Как чувствовал!.. Не прошло и двух недель после свадьбы, приближался Дмитриев день, когда все отмечают родительскую поминальную субботу, а в доме творился полный разлад. Выпроводив дочь, Екатерина Васильевна осталась как рыба на мели: сколько ни бейся, а толку никакого, лишь скорее задохнёшься. Надо было накормить четверых мужиков, постирать Таське пелёнки, хоть раз в день вымести из комнат, убрать, постелить, помыть, послать пацанов к лавочнику. Часто с Таськой возился Сергей, корову кое-как выдаивал Шурка, он же отгонял её в стадо и шёл помогать отцу.
С наступлением осени в кузню редко заглядывали заказчики, и отец решил сделать впрок два-три лёгких плужка, которые после можно будет продать. Покуда ковали и нарезали отдельные заготовки, работа кое-как двигалась. Но вот пришла пора собирать первый плуг, соединять, склёпывать воедино грядиль и стойки с лемехом и полицей — Шурке стало совсем тяжело, он с трудом удерживал всю работу на большой наковальне.
Отец выхватывал из горна горячую заклёпку, заводил её в приготовленные отверстия, которые, конечно, не совсем совпадали. Приходилось дёргать туда-сюда, накренять или приподнимать железки. Вот отец подхватил стоявшую у ног балду, которая впятеро тяжелее ручника, и несколькими размашистыми ударами осадил заклёпку. В тот же миг пошатнулся, выронил из рук инструмент и, словно пьяный, шагнул к двери.
Ребята не сразу поняли, что случилось. Они выскочили из кузни и увидали, как отец, держась одной рукой за стенку, весь содрогается от кашля. У его ног на молодом снегу, сегодня ночью впервые припорошившем землю, взрываются, разлетаясь красными осколками, сгустки крови.

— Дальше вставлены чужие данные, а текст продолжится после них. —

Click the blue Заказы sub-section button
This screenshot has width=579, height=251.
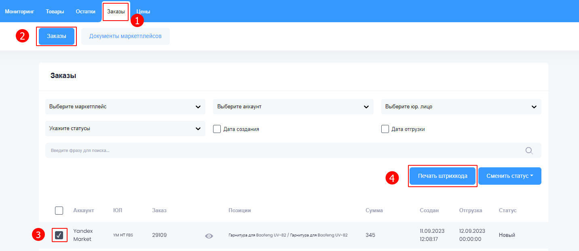pyautogui.click(x=57, y=36)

Так впервые у Ивана Ивановича горлом пошла кровь. Потом такое случалось не раз.
Перепуганные мальчишки бросились к матери, пришёл дедка, и все четверо еле втащили отца в дом. Вскоре прибежал дядя Матвей. Посидел немного, повздыхал и сказал, что завтра с утра поедет в Скопин за доктором.

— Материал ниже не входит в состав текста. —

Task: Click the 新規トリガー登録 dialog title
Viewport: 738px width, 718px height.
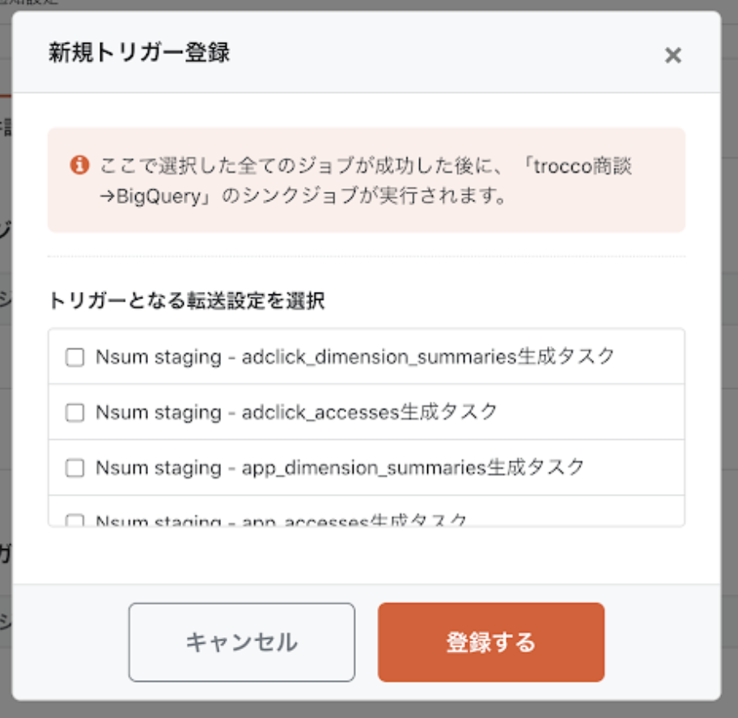Action: pos(139,53)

Матвей Иванович приходил один. Братья были женаты на родных сёстрах, но виделись редко. Дело в том, что Ефросинья Васильевна и Екатерина Васильевна довольно откровенно не любили друг друга. Ефросинья считала, что младшую ещё в детстве забаловали (так оно, по сути, и было), что ей и в замужестве повезло больше — свекровь тянула всю домашнюю работу, предоставив ей только рожать да тетёшкать очередного младшенького. Всё это была правда. Екатерина же считала, что старшая сестра всегда была зла и несправедлива к ней, завидовала её удаче. И тут возразить нечем: Матвей, не смотря на его богатырскую силу, был ленив, любил выпить, покрасоваться своим дьяконовским басом — низким и округлым как пароходный гудок. Матвей привёз врача — худенького, тщедушного мужчину, утонувшего в лисьей шубе. Осмотрев Ивана Ивановича, он скорбно покачал головой, выписал таблетки и сказал: «Главное — покой, хорошее питание, чистый сухой воздух. — И, высматривая что-то в потолке, меланхолически добавил: — С такими болезнями едут в Ниццу, на Капри… на худой конец — в Крым».

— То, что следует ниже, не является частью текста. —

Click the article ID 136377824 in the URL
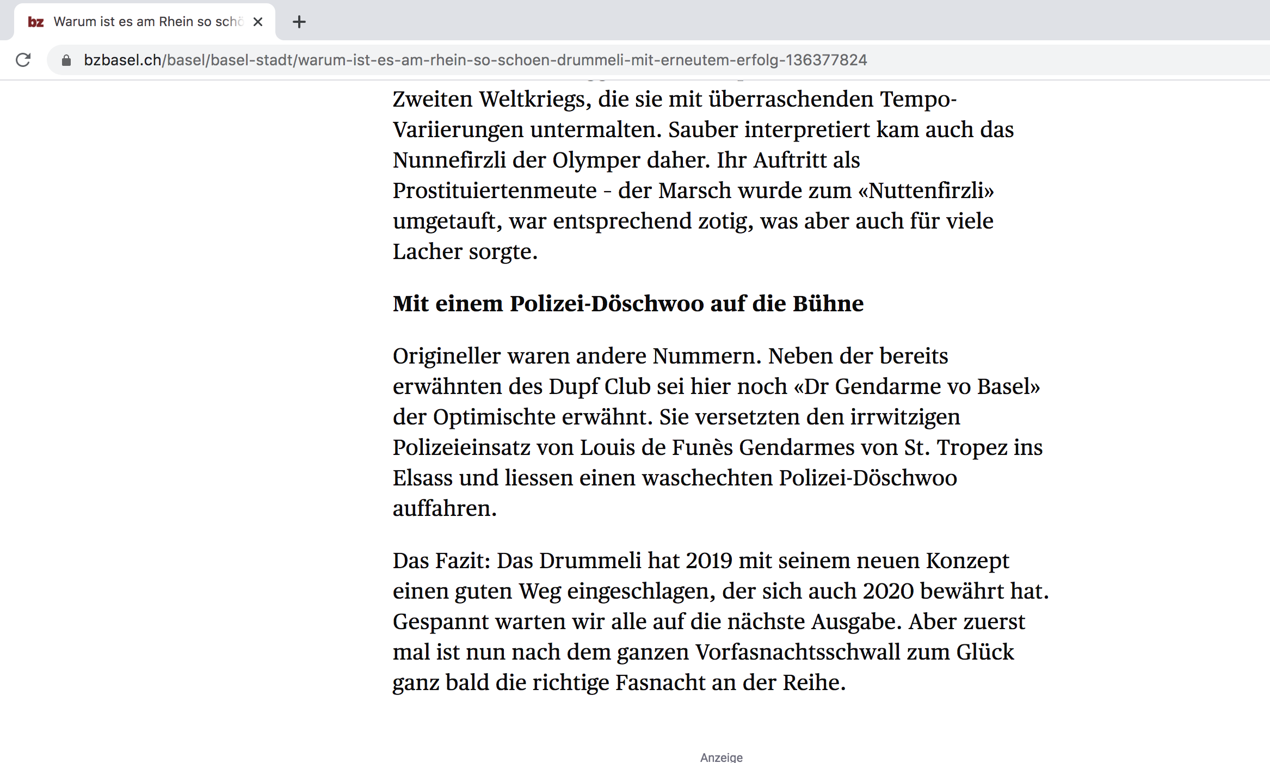 [826, 60]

В Крым Иван Иванович поехать не мог, а где та Ницца — даже не знал. Дмитриеву субботу он пролежал в постели. Гостей не встречали. Екатерина Васильевна с утра ушла в церковь, вписала в поминальный список Евдокею, поставила свечку за упокой её души, отстояла службу. Дедка весь этот короткий, один из самых коротких в году, день провёл на кладбище. Сергей сидел с малой Таськой. Шурка не отходил от постели отца.
Через два дня Иван Иванович всё же с постели встал. Он возился по дому, помогал матери, перечинил всю обувь. Правда, уставал быстро. Потопчется немного — приляжет. В кузню совсем не заглядывал.
Так тянулись день за днём, неделя за неделей. Пришли и ушли рождественские праздники. А в годовщину смерти бабки Душани пошёл дедка её навестить и не вернулся. Кинулись вечером искать его и нашли сидящим у ворот кладбища. На могилке он побывал, а на обратном пути сел отдохнуть и уже не смог встать.
Его похороны взял на себя дядя Матвей. Там же, в его доме, справляли и поминки. На кладбище, не смотря на морозную погоду, пришло много людей. Но Иван Иванович даже на похороны отца выйти из дому уже не смог. Когда гроб опустили в могилу, вслед за взрослыми и Шурка, и Сергей взяли по комку холодной глины и бросили. Гулкие удары комьев о крышку гроба слились с голосами певчих, подхвативших заупокойную священника.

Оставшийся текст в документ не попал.